▶ What is being asked
Each record should be copied exactly, and none of them omitted.

▶ Records supplied

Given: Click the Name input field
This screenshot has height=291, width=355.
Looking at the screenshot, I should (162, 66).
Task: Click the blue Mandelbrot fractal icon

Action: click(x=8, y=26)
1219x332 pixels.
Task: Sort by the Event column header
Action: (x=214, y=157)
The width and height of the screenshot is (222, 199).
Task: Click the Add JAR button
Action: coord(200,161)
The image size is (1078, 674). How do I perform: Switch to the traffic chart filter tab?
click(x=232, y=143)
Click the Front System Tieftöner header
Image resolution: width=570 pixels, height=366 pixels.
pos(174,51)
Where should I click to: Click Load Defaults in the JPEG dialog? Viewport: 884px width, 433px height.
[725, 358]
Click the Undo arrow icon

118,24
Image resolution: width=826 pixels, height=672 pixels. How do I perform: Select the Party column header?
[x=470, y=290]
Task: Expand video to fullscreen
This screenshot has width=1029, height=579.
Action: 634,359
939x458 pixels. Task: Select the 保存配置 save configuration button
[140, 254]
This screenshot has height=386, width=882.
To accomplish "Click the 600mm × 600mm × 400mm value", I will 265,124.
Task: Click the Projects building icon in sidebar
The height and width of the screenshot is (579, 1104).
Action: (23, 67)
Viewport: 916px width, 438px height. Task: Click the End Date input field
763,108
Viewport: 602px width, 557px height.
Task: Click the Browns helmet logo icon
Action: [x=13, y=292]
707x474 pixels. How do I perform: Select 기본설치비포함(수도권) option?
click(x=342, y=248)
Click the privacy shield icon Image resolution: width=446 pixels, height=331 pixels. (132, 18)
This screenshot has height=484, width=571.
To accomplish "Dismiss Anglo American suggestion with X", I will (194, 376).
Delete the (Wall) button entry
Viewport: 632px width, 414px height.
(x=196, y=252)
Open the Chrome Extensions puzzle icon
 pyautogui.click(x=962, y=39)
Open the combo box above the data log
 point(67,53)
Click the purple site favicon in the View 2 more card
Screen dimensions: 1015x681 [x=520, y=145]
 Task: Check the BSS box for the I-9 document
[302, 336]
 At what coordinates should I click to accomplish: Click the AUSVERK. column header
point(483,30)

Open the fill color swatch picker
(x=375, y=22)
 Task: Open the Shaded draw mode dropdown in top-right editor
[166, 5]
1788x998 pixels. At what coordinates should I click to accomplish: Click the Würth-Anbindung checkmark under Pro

▶ Output for this exercise
Given: Click the Name input field
This screenshot has height=291, width=355.
Looking at the screenshot, I should (162, 66).
Task: Click the blue Mandelbrot fractal icon

Action: click(x=8, y=26)
1219x332 pixels.
Task: Sort by the Event column header
Action: (x=214, y=157)
The width and height of the screenshot is (222, 199).
Task: Click the Add JAR button
Action: coord(200,161)
The image size is (1078, 674). How do I perform: Switch to the traffic chart filter tab?
click(x=232, y=143)
Click the Front System Tieftöner header
Image resolution: width=570 pixels, height=366 pixels.
pos(174,51)
Where should I click to: Click Load Defaults in the JPEG dialog? Viewport: 884px width, 433px height.
[725, 358]
Click the Undo arrow icon

118,24
Image resolution: width=826 pixels, height=672 pixels. How do I perform: Select the Party column header?
[x=470, y=290]
Task: Expand video to fullscreen
This screenshot has width=1029, height=579.
Action: 634,359
939x458 pixels. Task: Select the 保存配置 save configuration button
[140, 254]
This screenshot has height=386, width=882.
To accomplish "Click the 600mm × 600mm × 400mm value", I will 265,124.
Task: Click the Projects building icon in sidebar
The height and width of the screenshot is (579, 1104).
Action: (23, 67)
Viewport: 916px width, 438px height. Task: Click the End Date input field
763,108
Viewport: 602px width, 557px height.
Task: Click the Browns helmet logo icon
Action: [x=13, y=292]
707x474 pixels. How do I perform: Select 기본설치비포함(수도권) option?
click(x=342, y=248)
Click the privacy shield icon Image resolution: width=446 pixels, height=331 pixels. (132, 18)
This screenshot has height=484, width=571.
To accomplish "Dismiss Anglo American suggestion with X", I will (194, 376).
Delete the (Wall) button entry
Viewport: 632px width, 414px height.
(x=196, y=252)
Open the Chrome Extensions puzzle icon
 pyautogui.click(x=962, y=39)
Open the combo box above the data log
 point(67,53)
Click the purple site favicon in the View 2 more card
Screen dimensions: 1015x681 [x=520, y=145]
 Task: Check the BSS box for the I-9 document
[302, 336]
 At what coordinates should I click to accomplish: Click the AUSVERK. column header
point(483,30)

Open the fill color swatch picker
(x=375, y=22)
 Task: Open the Shaded draw mode dropdown in top-right editor
[166, 5]
1788x998 pixels. At what coordinates should I click to accomplish: Click the Würth-Anbindung checkmark under Pro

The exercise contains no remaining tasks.